Sear : Internet forcément. C’est aussi le mode de fonctionnement qui a tué toute forme d’alternative possible dans cette presse-là avec les Cachin, Arnaud Fraise et tout ce qu’ils veulent. C’est un système que les rappeurs ont bien voulu accepter aussi. Prends la radio par exemple. Un mec comme Booba a bien décidé de ne plus aller à Skyrock ! Et pourtant, il est toujours l’un des plus gros vendeur de disque ! Qui t’oblige à écouter cette radio ? Les rappeurs auraient du imposer leurs conditions en y allant. Maintenant avec ton iPhone, tu peux écouter 700 000 radios. Il y a toujours un moment où tu passes à autre chose. Il y a bien des mecs qui ont découvert le rap avec Benny B ! Beaucoup ont découvert le hip hop avec Sydney alors que très tôt on a trouvé ça ringard. La conséquence, c’est que ça nous avait poussé à faire autre chose, en mieux.

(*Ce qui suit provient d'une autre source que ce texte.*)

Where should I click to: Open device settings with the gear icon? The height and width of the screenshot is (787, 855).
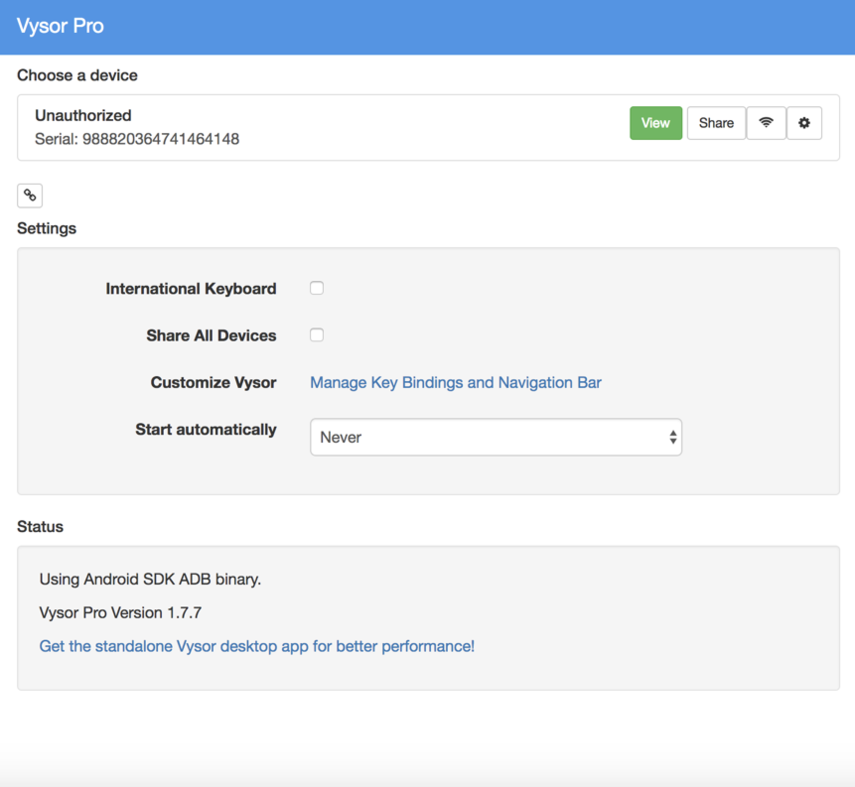(x=804, y=123)
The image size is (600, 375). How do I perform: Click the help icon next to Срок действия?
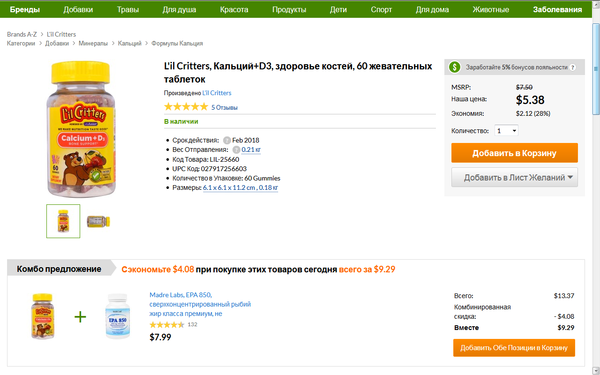click(227, 140)
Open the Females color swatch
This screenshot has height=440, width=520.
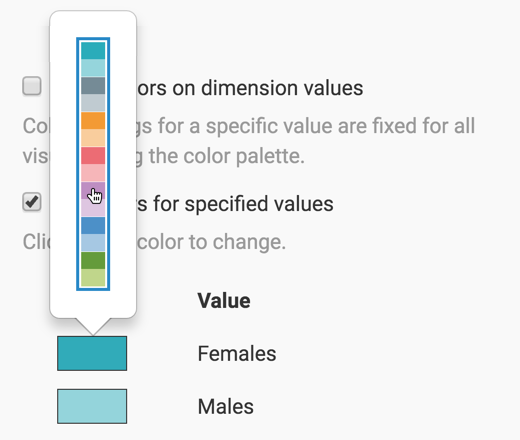pos(92,353)
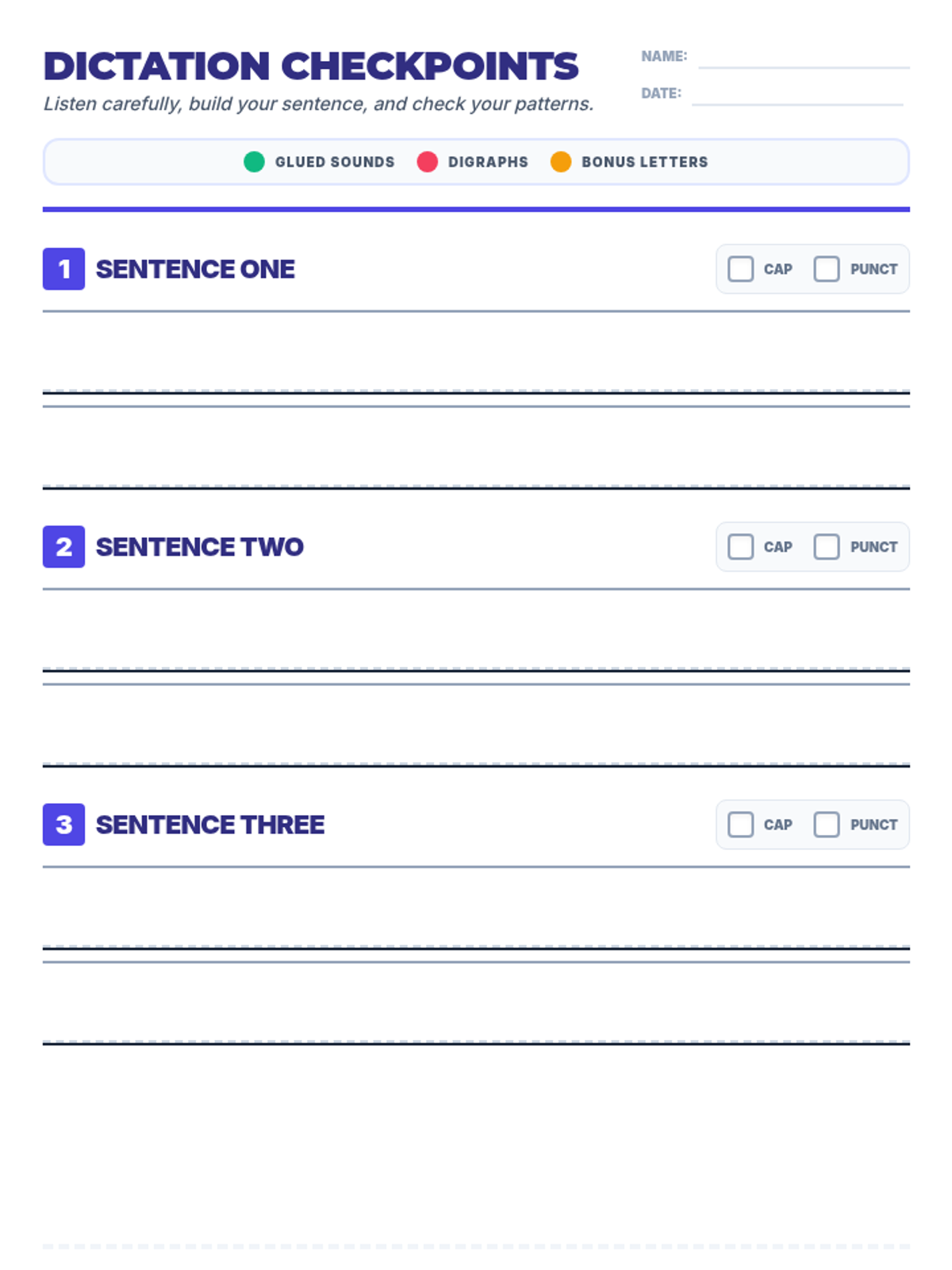Screen dimensions: 952x1270
Task: Click the number 2 badge icon
Action: (63, 547)
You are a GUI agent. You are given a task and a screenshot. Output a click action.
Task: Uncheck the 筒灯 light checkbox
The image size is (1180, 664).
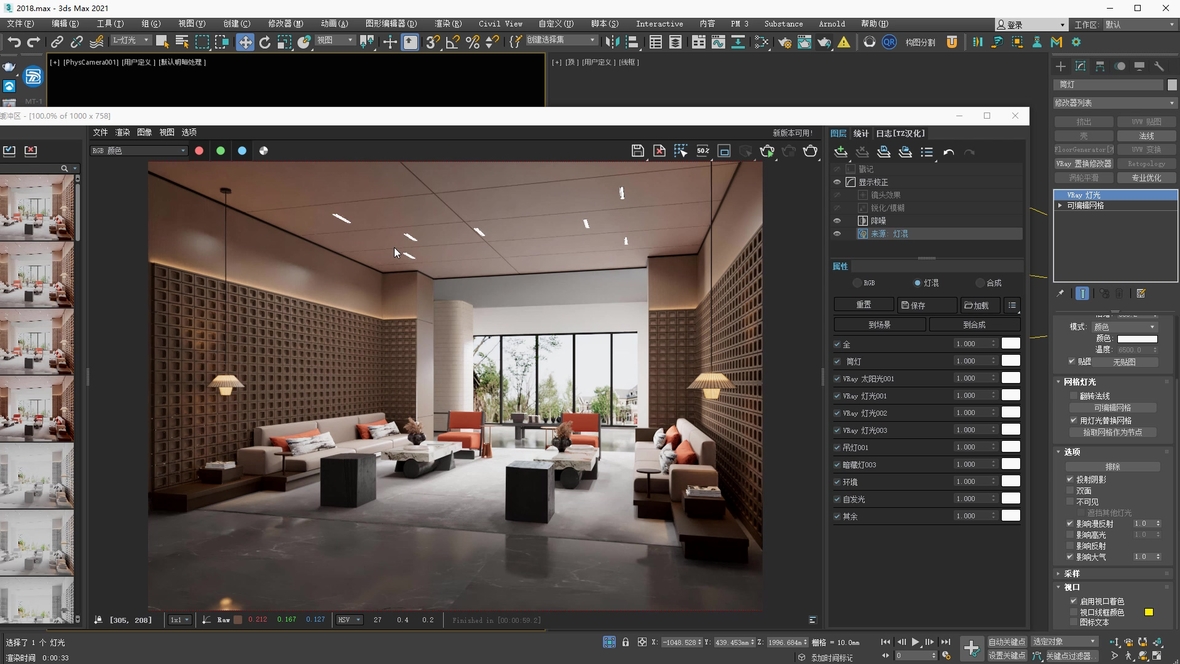coord(837,362)
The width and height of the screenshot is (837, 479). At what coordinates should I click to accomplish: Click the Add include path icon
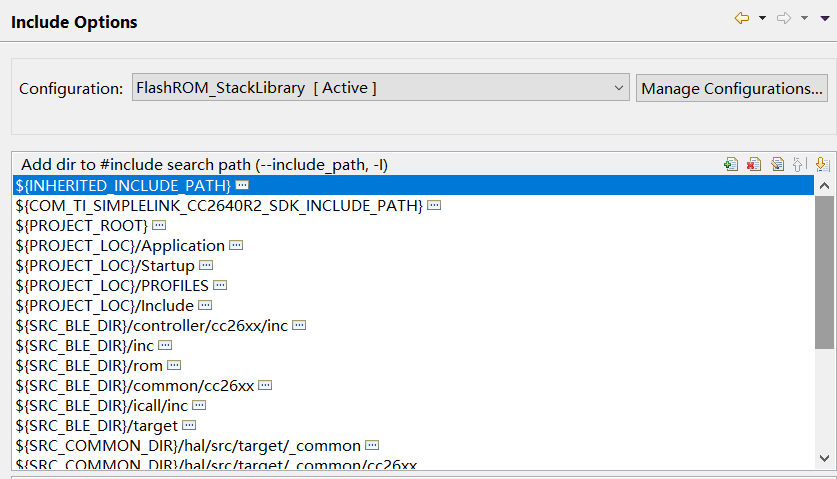tap(731, 165)
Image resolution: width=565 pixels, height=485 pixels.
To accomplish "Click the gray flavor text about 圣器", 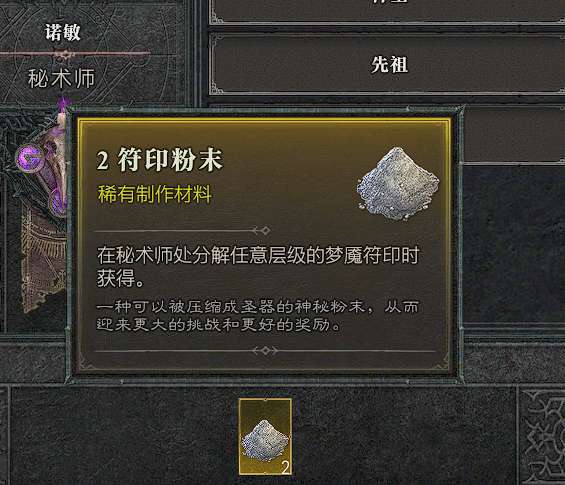I will (x=258, y=316).
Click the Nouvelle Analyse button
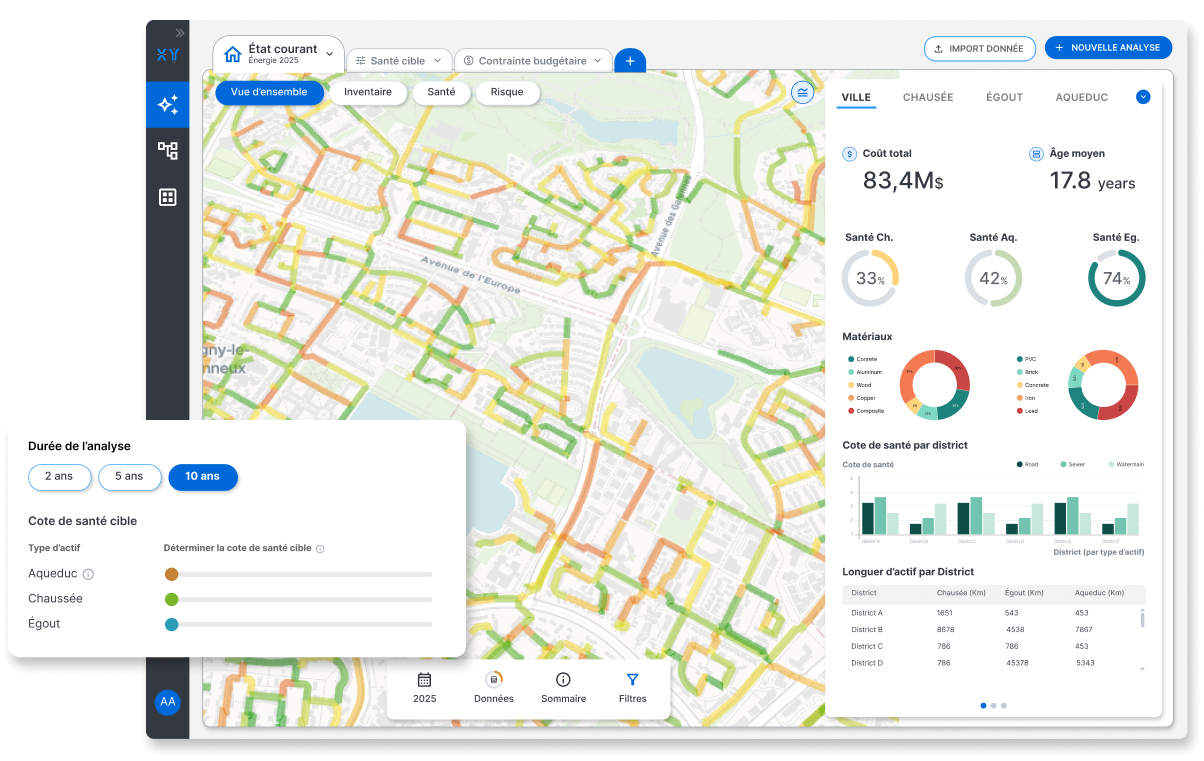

DWT : Tu as cité Cachin. Justement, il y a quelques semaines, dans une émission de radio, tu lui as rappelé qu’il était à l’initiative de l’instauration du publi-rédactionnel dans la presse musicale. Suivant la définition du « bâtard » que vous donniez à l’époque dans Get Busy, il en incarne pour nous le parfait icône. Paradoxalement, c’est à ce moment que tu te mets à le côtoyer…
Sear : J’ai toujours parlé à Cachin. Lui et moi, c’est le ying et le yang. Il est l’antithèse de moi et je suis l’antithèse de lui. Il faut qu’il y ait un Cachin pour qu’il y ait un Sear. J’ai toujours eu le même discours avec lui. Il y a deux choses avec Cachin : Rapline et L’Affiche. Dans L’Affiche (ndlr : plaquette commerciale aujourd’hui disparue), Cachin n’était que la vitrine de Franck Fatalot (ndlr : directeur d’édition de presse), qui n’était là que pour faire de l’oseille. Fatalot avait trouvé le bon personnage pour faire ça. Cachin avait même déclaré qu’un magazine était fait pour ramener de la pub et voyager. Moi, je pense que c’est fait pour les lecteurs. C’est donc deux conceptions différentes. Pourtant, je ne sais pas comment il a fait, il a écrit 90% des biographies du rap français et il continue ! C’est un commercial dans sa pratique malgré qu’il ait une vraie culture musicale. Humainement, Il reste un mystère pour moi. Après, c’est quoi Cachin en 2014 ? Je veux bien en 1990 mais aujourd’hui, tout le monde s’en fout. Aujourd’hui, c’est Tonton Marcel, c’est Fred Musa, etc… Cachin représente un danger pour qui aujourd’hui ? Prends l’émission qu’on a fait sur le site de Jean-Pierre Seck, si on aurait mis que des gens avec la même opinion, cela n’aurait pas marché. Tu es obligé d’avoir des antithèses. On projette de refaire ce genre d’émission. Pour Jean-Pierre Seck, son binôme de rêve, c’est moi et Cachin. Il y a aussi des gens d’avant qui ne comprennent pas pourquoi je suis parfois critique avec Squat ou NTM. Il y a des choses auxquelles tu crois à un moment et à un autre moment, tu vois que la réalité n’est pas celle-là. Aujourd’hui, je ne vais plus faire la guerre à Cachin. Ca serait dérisoire. Quand tu connais l’histoire, tu sais que Cachin a centralisé la couverture médiatique et qu’on a identifié le hip hop à travers lui. Mais ce n’est pas spécialement de son fait à lui. Ce n’est peut être pas l’entrée la plus reluisante dans cette culture mais ce n’est pas la seule. Et d’une certaine manière, c’est un mal nécessaire.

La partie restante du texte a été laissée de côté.